Late last year we went to Canada to study their experience with mine closure. Our group was led by Kh. Badamsuren, then Deputy Minister of Mining and Heavy Industry, and Ts.Batbayar, Deputy Minister of Environment and Tourism, and included representatives from the Ministries of Justice and Finance, and the Mineral Resource and Petroleum Authority. It well represented our mineral sector. We visited two provinces where mining was a major industry and got familiar with how ministries and other mines-related organizations worked at national and provincial levels, and also talked to people representing different interests.
Our group’s focus was always on the mine closure process, and on if it was regulated by an independent law or was under the wider mining law. In Canada, it was the latter.

On our last day, we had a meeting to discuss all that we had seen and learnt and what we should do next.
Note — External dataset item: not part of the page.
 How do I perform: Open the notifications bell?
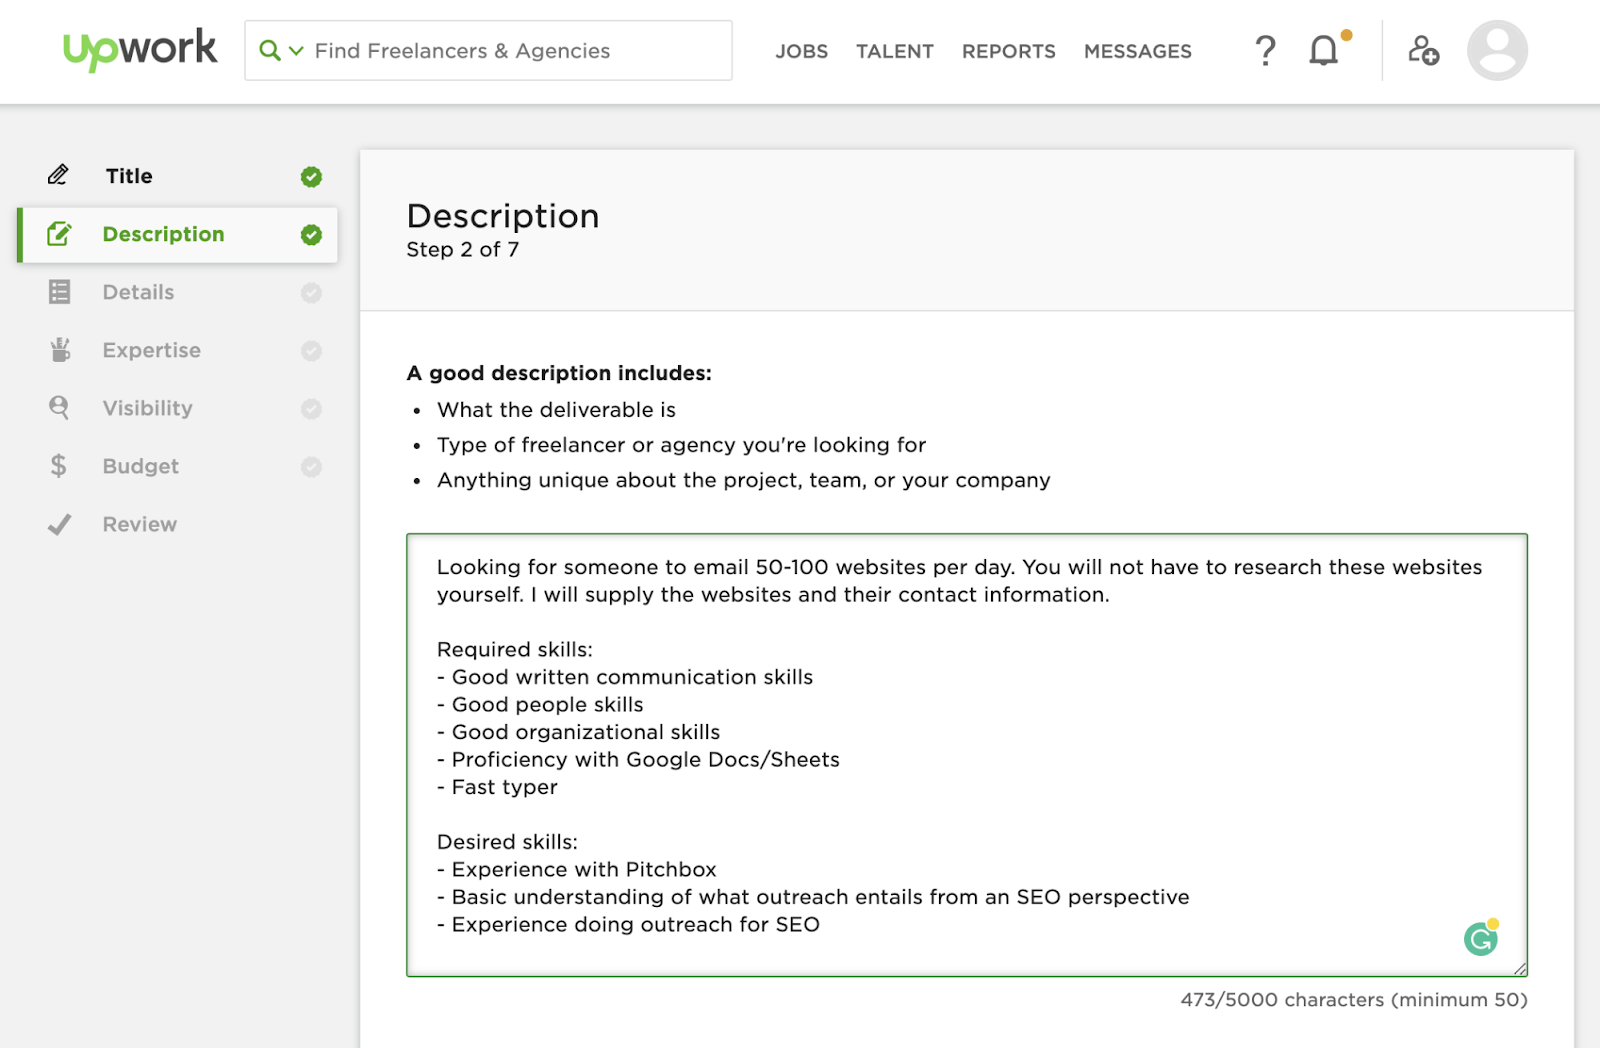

The general feeling was that a mining law would be better than just a mine closure law. I feared that would be taking up a much too job, touching multiple interests, and dealing with myriad issues that would have to be regulated after much negotiation, and at every step we would need to be in step with so many others. Altogether, we would be committing to a long-term thing that would also take a long time. Anyway, we came back and submitted our report, after which the ministry decided to go for a mining law.

It approached me to be part of the drafting group for the law on behalf of professionals in the sector because I had studied the mine closure issue for many years and also had experience of other areas. So that is how the draft was taken up and how I was included in the working group.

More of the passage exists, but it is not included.